Теперь мы лежим бок о бок и слушаем, как Дилан и Дэйзи выясняют отношения.
— Прости, что я швырял в тебя яйца на твой день рождения.
— Ты лучше число запиши, чтоб не забыть на следующий год.
— Ладно. А какое вчера было число?
И мы хором кричим:
— Девятнадцатое октября!
— То есть мы будем вместе и в следующем году? — веселеет Дилан.
— Надежда есть. Но врать мне больше не смей.
— Хорошо, мне нельзя врать, а тебе нельзя обзывать меня придурком.
— Логично.
Дилан достает из кармана клочок бумаги и читает вслух.
— Если б мое чувство к тебе было толпой футбольных фанатов, ты оглохла бы от дикого рева. Если б мое чувство к тебе было боксером, то соперник лежал бы на ринге мертвым. Если б мое чувство к тебе было сладостями, в двадцать ты бы стала беззубой. Если б мое чувство к тебе было деньгами, ты гребла бы их лопатой.
— Это не твои стихи, так? — спрашивает Дэйзи.
— Мысли мои. Лео только придал им форму.
— Сойдет, — говорит Дэйзи и засовывает листочек в карман.

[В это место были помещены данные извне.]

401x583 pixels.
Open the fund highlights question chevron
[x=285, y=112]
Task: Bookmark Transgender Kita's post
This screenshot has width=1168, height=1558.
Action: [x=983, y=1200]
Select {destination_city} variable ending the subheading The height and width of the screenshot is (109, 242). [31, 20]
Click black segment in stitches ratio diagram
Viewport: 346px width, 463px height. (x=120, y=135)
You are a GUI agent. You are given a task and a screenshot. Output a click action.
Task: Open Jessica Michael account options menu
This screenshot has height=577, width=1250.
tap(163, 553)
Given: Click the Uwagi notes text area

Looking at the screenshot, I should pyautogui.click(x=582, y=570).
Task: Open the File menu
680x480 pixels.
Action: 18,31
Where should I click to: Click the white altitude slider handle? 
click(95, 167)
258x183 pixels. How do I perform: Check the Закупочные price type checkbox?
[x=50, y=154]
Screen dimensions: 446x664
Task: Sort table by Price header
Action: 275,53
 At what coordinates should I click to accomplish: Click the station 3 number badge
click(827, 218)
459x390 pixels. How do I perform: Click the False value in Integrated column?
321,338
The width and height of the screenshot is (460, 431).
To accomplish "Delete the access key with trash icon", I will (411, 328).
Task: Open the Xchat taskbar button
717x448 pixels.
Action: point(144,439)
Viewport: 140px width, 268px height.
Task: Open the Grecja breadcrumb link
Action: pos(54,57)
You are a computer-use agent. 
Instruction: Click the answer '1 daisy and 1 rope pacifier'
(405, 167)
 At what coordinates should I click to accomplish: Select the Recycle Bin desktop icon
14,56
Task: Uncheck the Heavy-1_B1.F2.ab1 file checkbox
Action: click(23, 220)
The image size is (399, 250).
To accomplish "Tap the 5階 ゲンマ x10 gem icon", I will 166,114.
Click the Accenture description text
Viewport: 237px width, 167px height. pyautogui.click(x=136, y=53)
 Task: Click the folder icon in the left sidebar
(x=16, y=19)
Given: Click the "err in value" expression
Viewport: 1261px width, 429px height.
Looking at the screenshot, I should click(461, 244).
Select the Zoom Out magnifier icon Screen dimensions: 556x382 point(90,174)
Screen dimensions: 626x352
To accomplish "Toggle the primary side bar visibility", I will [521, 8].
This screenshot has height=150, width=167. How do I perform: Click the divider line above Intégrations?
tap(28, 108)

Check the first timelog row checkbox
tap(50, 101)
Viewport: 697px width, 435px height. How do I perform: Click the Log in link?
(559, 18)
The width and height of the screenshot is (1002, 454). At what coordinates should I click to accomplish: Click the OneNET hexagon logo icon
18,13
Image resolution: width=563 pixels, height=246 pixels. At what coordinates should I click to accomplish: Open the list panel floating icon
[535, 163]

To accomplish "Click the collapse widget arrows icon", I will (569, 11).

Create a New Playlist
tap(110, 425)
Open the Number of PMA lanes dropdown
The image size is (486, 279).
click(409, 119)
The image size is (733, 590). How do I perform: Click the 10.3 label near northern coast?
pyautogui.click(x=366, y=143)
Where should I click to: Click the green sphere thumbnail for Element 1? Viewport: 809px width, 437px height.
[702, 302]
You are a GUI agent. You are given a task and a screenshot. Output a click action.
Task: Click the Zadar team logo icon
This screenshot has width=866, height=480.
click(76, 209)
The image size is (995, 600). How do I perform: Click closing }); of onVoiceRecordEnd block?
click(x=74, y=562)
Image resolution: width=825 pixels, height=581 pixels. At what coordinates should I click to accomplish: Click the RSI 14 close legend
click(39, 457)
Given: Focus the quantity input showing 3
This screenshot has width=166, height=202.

Полежав еще немного, я встаю и иду за велосипедом. Ему порядком досталось, но ехать можно. Отматываю от руля шлем. Надеваю. Медленно, ощущая кожей прохладный ветер, качу по улицам. Эффект темного стекла скоро пройдет, начнет светать. Птицы шумно хозяйничают в мире, принадлежащем пока только им. И мне. Я петляю из стороны в сторону. Прошедшая ночь не будет для меня ночью, когда меня бросили ради Бет. Или ночью, когда я чуть не поцеловала Тень. Это ночь-приключение. Начало чего-то настоящего.
5:30
Уже
Она говорит что прощает
Она говорит так и быть в этот раз
Она говорит поцелуй же меня что ты
медлишь
Она говорит поиграй косичками
Она говорит я для того их и заплетала
Она говорит здорово что веет прохладой
Я говорю до завтра
Она глядит на часы и говорит
Уже завтра
Птицы кружат над нашими головами. Я беру Бет за руку. Она перестает шептать мне на ухо, понимая, как и я, что все кончено. Что я пришел извиниться и расстаться по-настоящему. Я не могу быть с ней, раз думаю о Люси.
— Ну вот мы с тобой и попрощаемся. Ты ужасно поступил, когда исчез, не сказав ни слова.
— Рано или поздно ты выбрала бы парня из своей школы.
— Я хотела выбрать тебя.
В ее голосе такая печаль, что жить не хочется.
Мы еще немного сидим под деревом, а потом она говорит:
— Тебе пора. — И отпускает мою руку.
Поскольку она необыкновенная девушка, она дает мне свой велосипед и две банки пива из отцовских запасов. «Чертовски необыкновенная», — сказал бы Берт, и я чуть не фыркаю, представив, с каким бы выражением лица он это говорил.
— Эд, — останавливает меня Бет. — Не повторяй с ней ничего нашего.
Доехав до поворота, я оборачиваюсь помахать.
Но ее уже нет.
***
Я беру курс на доки и нахожу Берта там же, где оставил в последний раз. Открываю банки с пивом, и мы болтаем о событиях этой ночи. О том, куда я могу податься. «У тебя есть еще одно дело», — говорит Берт, и я знаю какое. Возможно, Люси не хочет со мной встречаться, но я должен все выяснить. Хотя бы попытаться. Не посеешь — не пожнешь.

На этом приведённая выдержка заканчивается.